What this task involves » Carry on the source passage on U.S. policy toward trade with the Soviet bloc from the point where it stops, keeping its numbered-recommendation format.

Source passage »
════════════════════

17. The U.S. should develop further programs to prevent the export of advanced technological information to the Soviet bloc, including export achieved through the movement of persons, and should enlist the cooperation of other countries in this effort. These programs should be devised in such a way as to create the least possible impediment to the exchange of such information among the nations of the free world.


18. The U.S. should seek coordinated action on the part of the important maritime powers to prohibit the carriage to Soviet bloc destinations of all goods which are the subject of embargo.

19. The U.S. should explore the feasibility and desirability of instituting, in cooperation with other major maritime powers, a system of ship warrants and of control over the issuance of ship stores in aid of our controls on the movement of prohibited goods.

Decreasing Reliance on Trade with the Soviet Bloc

20. The U.S., with the aid of friendly countries, should pursue vigorously programs for increasing production of those basic materials that are now exported by the Soviet bloc. These programs should be carried out as part of our general program of procurement and development.

21. The bargaining position of friendly countries which now rely on the Soviet bloc for essential materials should be strengthened by making alternative sources for these materials in the free world more readily available. To this end, policies governing U.S. export controls on short supply items should be so designed as not to foreclose a shift to U.S. sources by friendly countries. In addition, a fund should be established, possibly out of ECA appropriations, to make possible the extension of financial aid to friendly countries to offset partially any increases in cost involved in a shift from Soviet bloc to free world sources, whenever such a shift would carry net advantages for the West. Pending further consideration, it is estimated that aid for these purposes would involve something less than $100 million annually.

22. A more comprehensive analysis than has so far been possible should be made to determine what specific products or services now being offered by the free world to the Soviet bloc could be diverted to other countries of the free world. This analysis should point out (a) how productive capacity might be reoriented to provide materials needed by the free world and (b) to what extent the diversion will require the reduction of such obstacles as high tariffs, quotas, and [Page 1034] shipping discrimination. Further study should also be given to the need for government purchasing of goods abroad now marketed in the Soviet bloc which can only be disposed of in the free world at a loss.

B—Recommendations as to Organization

1. Pending further consideration within the Executive Branch, the operating responsibility for carrying out approved policies should rest with the departments or agencies normally having responsibility in the particular field of action in question. In connection with its operating responsibilities, it is expected that each agency will provide the necessary staff work for the development of suggested operating programs within its assigned field.

════════════════════

Stored records

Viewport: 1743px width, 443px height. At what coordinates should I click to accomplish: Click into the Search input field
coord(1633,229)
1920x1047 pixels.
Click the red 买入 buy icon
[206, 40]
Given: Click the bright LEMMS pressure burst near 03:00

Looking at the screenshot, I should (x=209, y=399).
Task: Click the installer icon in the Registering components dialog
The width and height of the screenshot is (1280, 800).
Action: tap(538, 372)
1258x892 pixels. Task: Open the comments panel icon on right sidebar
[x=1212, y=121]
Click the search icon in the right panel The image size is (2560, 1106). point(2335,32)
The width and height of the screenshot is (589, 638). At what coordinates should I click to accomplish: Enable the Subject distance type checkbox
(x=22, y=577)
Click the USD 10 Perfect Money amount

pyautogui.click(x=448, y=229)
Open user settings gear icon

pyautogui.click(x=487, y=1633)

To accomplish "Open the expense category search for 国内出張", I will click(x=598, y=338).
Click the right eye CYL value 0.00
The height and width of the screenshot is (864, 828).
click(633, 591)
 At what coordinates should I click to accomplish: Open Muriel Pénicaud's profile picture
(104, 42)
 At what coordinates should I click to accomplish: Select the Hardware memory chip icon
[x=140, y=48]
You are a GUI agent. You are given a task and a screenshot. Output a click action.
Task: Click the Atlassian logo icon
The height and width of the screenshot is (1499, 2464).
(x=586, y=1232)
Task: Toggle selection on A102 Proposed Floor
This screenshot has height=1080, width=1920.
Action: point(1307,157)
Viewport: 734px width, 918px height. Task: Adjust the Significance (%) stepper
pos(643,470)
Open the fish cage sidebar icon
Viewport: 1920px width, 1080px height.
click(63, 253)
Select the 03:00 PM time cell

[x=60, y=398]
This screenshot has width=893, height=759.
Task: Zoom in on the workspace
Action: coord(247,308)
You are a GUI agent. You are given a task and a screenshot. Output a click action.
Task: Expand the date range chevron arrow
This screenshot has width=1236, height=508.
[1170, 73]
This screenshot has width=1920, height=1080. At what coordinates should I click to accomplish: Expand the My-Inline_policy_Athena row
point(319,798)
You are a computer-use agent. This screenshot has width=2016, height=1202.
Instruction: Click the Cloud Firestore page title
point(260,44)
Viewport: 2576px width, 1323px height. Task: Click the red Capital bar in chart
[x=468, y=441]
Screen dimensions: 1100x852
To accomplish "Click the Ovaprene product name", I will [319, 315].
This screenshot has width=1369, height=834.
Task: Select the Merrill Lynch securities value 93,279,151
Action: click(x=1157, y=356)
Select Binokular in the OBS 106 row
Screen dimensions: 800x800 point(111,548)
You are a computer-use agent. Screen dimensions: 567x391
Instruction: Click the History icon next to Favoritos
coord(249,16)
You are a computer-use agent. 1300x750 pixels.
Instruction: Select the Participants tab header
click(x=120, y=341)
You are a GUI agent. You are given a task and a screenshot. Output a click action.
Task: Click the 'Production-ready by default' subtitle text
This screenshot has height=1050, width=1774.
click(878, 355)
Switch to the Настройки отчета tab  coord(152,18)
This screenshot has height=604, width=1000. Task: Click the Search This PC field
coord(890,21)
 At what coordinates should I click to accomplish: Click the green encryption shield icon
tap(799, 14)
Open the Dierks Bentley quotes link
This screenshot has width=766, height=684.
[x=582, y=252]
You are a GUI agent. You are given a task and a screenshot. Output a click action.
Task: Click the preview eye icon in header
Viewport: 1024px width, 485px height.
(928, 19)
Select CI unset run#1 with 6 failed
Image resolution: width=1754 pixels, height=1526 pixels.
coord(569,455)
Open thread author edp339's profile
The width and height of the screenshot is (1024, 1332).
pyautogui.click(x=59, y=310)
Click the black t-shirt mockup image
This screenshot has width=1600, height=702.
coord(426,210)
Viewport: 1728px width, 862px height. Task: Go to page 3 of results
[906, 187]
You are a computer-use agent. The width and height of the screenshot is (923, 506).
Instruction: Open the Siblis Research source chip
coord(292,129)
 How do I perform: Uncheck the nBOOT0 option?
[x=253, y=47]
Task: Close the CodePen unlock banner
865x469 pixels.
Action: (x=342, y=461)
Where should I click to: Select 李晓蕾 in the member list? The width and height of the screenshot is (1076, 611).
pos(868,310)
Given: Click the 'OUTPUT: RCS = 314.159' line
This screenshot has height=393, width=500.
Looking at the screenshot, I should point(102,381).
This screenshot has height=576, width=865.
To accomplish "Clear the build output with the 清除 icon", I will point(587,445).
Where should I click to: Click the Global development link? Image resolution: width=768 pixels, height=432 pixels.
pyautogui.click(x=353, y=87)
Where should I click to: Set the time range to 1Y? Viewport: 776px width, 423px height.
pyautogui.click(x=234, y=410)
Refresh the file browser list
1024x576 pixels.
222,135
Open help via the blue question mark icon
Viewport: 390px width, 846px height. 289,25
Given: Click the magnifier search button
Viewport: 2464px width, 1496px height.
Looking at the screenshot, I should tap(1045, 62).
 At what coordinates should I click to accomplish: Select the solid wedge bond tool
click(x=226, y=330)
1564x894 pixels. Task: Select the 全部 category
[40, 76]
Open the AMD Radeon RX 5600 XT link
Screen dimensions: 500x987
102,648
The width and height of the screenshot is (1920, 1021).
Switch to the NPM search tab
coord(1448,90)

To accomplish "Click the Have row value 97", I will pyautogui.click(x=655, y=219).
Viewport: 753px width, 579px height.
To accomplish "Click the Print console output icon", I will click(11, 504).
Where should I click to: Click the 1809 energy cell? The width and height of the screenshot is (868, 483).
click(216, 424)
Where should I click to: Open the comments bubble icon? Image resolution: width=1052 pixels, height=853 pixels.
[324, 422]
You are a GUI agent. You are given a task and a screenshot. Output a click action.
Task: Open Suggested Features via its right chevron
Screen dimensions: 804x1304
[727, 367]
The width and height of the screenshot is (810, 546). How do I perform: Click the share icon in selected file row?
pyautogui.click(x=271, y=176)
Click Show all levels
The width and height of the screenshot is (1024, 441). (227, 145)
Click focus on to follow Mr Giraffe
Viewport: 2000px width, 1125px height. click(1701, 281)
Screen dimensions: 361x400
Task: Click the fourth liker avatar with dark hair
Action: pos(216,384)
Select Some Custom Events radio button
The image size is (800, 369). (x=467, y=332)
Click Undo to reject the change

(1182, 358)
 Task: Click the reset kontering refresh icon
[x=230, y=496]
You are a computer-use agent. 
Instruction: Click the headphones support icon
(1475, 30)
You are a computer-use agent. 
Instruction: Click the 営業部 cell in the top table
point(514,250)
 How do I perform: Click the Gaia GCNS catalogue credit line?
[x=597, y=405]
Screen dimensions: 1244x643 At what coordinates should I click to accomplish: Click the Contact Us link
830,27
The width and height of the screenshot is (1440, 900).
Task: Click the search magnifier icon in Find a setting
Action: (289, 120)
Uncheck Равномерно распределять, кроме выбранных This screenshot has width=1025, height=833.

════════════════════

The answer »
2. To formulate overall operating programs, central staff work and analysis will be required for the purpose of coordinating and evaluating individual agency proposals as to the most promising course of action. This analysis must take into account the probable effects of proposed economic defense measures on the economies of friendly and neutral countries whose cooperation is necessary to make them effective. It should also consider the possibilities of using foreign assistance and other positive foreign economic programs to reinforce economic defense objectives. This centralized staff work should be organized and directed by the Chairman of the Board referred to in paragraph 3 below, who, for completed staff work, should make maximum use of the facilities of the departments and agencies having responsibilities in these fields.

3. The operating programs in this field must be carried on in terms of and in a manner consistent with our foreign policy objectives. The operations in this field must be coordinated with other programs and efforts in the field of foreign policy. It is therefore recommended that an Economic Defense Strategy Board be established under the Chairmanship of the Department of State. Other agencies to be represented on the Board should include the Departments of Treasury, Defense, Commerce, Agriculture and Interior and the Economic Cooperation Administration, the Central Intelligence Agency, and the Office of Defense Mobilization. This Board should consider proposed economic defense programs and their relationship to foreign policy objectives and other foreign operations; should aid in coordinating the operations of the various agencies; should assist in evaluating the effectiveness of operating programs; and should stimulate the development of effective policies and programs. The Board should recommend policies to govern operations in this field.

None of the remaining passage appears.